Turiya est à la fois la somme des trois premiers états et un quatrième état de conscience qui n’a rien à voir avec les trois premiers. L’état de turiya permet de réunir, au sens étymologique du mot « yoga » les trois facettes de ce que vous appelez « Je ». Ce qui permet, enfin, une passionnante rencontre entre celui qui veille, celui qui dort sans rêves et celui qui rêve. Ils parviennent, enfin, à échanger leurs points de vue, leurs expériences, à converser, l’un racontant sa vie de tous les jours et les deux autres leur vie de toutes les nuits. A vous trois vous ne seriez plus jamais seuls, vous ne seriez plus coupés en morceaux, fragmentés, morcelés, limités, éparpillés. Vous connaîtriez enfin la paix. Ayant enfin recouvré votre unité, vous pourrez même la dépasser.
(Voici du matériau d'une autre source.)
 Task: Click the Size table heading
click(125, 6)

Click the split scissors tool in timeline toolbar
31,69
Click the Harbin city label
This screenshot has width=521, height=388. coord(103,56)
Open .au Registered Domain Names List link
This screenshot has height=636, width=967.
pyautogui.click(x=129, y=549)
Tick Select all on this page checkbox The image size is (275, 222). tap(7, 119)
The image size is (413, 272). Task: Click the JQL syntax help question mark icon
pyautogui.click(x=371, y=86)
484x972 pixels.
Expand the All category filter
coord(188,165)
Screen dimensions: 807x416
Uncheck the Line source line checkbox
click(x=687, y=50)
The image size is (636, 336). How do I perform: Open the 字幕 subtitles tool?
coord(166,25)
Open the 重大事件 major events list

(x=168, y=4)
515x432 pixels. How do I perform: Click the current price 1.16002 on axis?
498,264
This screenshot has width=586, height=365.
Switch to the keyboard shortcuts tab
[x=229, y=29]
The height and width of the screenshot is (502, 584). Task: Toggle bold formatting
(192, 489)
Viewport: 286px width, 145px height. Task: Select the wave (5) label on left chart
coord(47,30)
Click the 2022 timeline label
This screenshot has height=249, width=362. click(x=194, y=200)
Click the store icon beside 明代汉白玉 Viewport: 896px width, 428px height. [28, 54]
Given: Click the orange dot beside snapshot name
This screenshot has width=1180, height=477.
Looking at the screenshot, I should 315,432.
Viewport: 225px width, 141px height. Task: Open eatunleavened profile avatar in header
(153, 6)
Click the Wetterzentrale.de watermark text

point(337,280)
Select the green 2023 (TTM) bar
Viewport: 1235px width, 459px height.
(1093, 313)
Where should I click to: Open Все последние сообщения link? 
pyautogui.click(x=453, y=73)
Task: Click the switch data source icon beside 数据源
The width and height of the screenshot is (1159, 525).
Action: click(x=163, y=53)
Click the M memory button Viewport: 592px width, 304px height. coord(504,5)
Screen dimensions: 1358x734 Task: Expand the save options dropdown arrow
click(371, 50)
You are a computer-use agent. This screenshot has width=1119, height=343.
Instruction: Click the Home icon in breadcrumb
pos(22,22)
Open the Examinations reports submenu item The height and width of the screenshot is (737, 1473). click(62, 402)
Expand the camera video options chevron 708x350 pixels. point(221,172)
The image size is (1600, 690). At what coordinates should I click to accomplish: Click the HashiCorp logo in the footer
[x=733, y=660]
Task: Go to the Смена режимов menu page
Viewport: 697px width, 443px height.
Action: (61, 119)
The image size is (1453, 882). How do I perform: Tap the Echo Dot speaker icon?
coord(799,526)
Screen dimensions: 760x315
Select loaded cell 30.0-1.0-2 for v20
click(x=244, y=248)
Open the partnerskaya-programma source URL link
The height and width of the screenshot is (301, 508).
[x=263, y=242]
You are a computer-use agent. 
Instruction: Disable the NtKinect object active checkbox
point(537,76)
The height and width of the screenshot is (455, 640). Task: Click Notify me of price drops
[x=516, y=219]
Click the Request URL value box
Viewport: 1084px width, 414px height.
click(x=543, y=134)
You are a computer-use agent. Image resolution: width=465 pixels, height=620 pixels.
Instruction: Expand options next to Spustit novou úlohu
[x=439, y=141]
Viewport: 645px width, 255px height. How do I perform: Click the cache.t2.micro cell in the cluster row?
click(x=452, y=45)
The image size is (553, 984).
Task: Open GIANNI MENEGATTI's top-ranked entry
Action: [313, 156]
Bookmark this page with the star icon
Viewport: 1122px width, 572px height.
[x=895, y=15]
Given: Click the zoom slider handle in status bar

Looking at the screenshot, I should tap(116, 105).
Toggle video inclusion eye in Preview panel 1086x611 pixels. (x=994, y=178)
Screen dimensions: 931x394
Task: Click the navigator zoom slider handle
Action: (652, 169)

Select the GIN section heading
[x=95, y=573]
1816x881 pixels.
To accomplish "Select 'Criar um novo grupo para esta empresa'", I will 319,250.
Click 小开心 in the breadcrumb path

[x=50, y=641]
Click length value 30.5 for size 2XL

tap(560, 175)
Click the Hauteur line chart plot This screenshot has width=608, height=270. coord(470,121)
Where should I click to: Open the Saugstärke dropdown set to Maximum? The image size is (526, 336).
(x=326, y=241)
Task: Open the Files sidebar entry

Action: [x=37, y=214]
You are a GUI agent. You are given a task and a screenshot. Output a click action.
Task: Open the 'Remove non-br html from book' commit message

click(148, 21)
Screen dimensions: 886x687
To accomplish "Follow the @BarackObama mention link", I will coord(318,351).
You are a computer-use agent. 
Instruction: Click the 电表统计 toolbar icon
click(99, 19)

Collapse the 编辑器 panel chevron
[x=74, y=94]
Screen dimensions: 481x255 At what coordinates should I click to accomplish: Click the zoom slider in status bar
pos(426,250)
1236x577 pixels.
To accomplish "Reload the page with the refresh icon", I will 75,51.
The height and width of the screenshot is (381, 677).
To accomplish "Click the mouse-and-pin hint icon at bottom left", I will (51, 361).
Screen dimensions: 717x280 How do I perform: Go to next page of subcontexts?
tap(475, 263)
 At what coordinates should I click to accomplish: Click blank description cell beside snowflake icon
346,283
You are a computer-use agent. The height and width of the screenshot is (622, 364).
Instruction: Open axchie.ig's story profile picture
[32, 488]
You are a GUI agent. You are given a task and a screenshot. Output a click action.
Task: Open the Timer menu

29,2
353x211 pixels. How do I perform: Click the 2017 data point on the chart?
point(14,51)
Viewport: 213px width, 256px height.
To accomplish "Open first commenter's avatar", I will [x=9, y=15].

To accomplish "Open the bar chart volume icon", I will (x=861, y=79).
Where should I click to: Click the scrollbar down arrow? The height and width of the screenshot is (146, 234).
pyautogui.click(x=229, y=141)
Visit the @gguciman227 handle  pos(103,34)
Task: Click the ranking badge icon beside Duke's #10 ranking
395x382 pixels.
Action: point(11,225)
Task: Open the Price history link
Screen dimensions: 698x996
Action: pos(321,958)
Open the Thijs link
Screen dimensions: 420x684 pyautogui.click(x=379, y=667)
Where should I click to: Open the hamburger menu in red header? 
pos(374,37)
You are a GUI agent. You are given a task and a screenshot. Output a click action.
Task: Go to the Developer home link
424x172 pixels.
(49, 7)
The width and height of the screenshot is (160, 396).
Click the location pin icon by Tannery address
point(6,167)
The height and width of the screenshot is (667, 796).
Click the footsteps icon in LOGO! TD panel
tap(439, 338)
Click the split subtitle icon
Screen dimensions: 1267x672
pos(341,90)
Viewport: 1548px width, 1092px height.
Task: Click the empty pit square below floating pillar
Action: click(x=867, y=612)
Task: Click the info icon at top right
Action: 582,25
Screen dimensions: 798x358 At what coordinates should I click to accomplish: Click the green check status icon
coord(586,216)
Celui qui parvient à se stabiliser dans l’état de turiya est aussitôt connecté avec l’inconscient collectif que forme ce quatrième état, tous les turiya sont reliés entre eux, ce qui aboutit à une sorte d’internet idéal, sans wifi ni spam, qui fonctionne par intuition. Enfin celui qui parvient à se stabiliser dans l’état de turiya n’a plus peur de la mort, car tout en lui est mortel, sauf turiya. N’ayant plus peur de la mort, il n’a plus peur de la vie non plus.